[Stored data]
↓↓↓
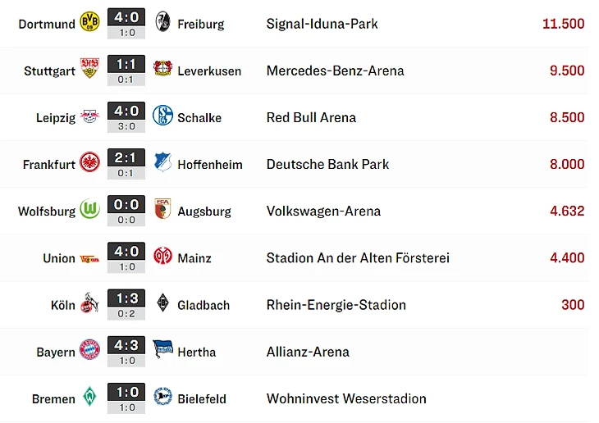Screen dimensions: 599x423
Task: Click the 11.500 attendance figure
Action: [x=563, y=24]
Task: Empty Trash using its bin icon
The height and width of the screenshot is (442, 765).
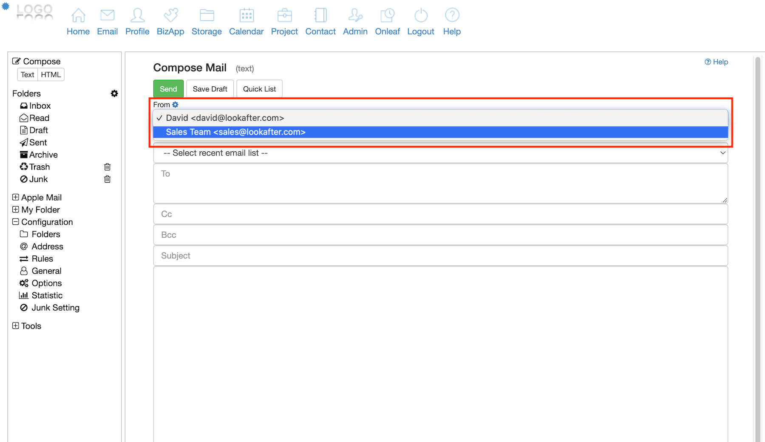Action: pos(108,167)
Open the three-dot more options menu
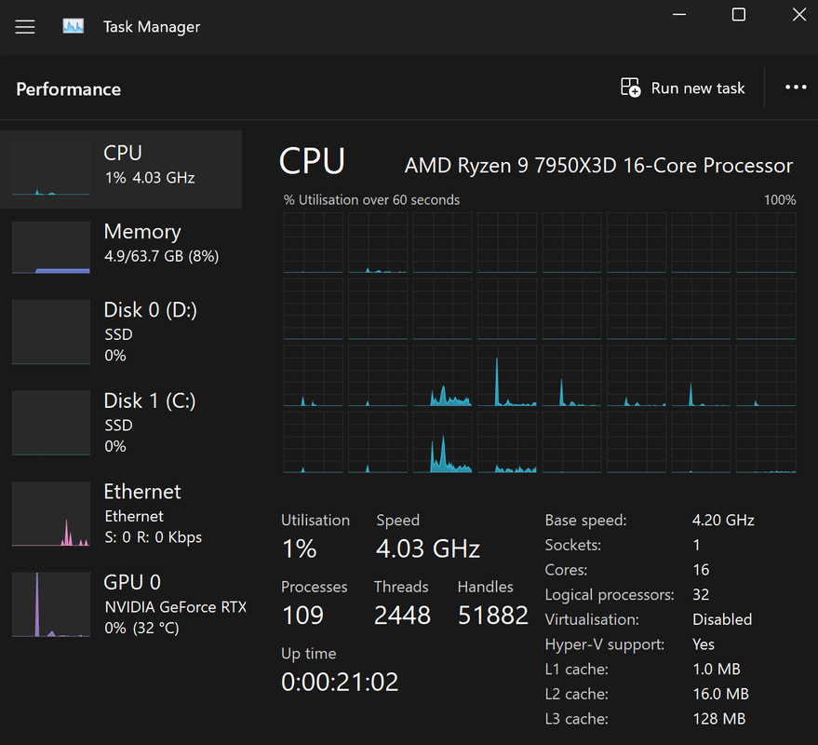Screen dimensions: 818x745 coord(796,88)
↑↑↑
▶ [YOUR ASSIGNMENT] Repeat, exactly and only, the lines from the one containing "Task: Empty Trash using its bin icon" through the final line of the data, both ends included, leaving out any picture.

▶ [RESPONSE AREA]
Task: Empty Trash using its bin icon
The height and width of the screenshot is (442, 765).
Action: pos(108,167)
Open the three-dot more options menu
Screen dimensions: 818x745 coord(796,88)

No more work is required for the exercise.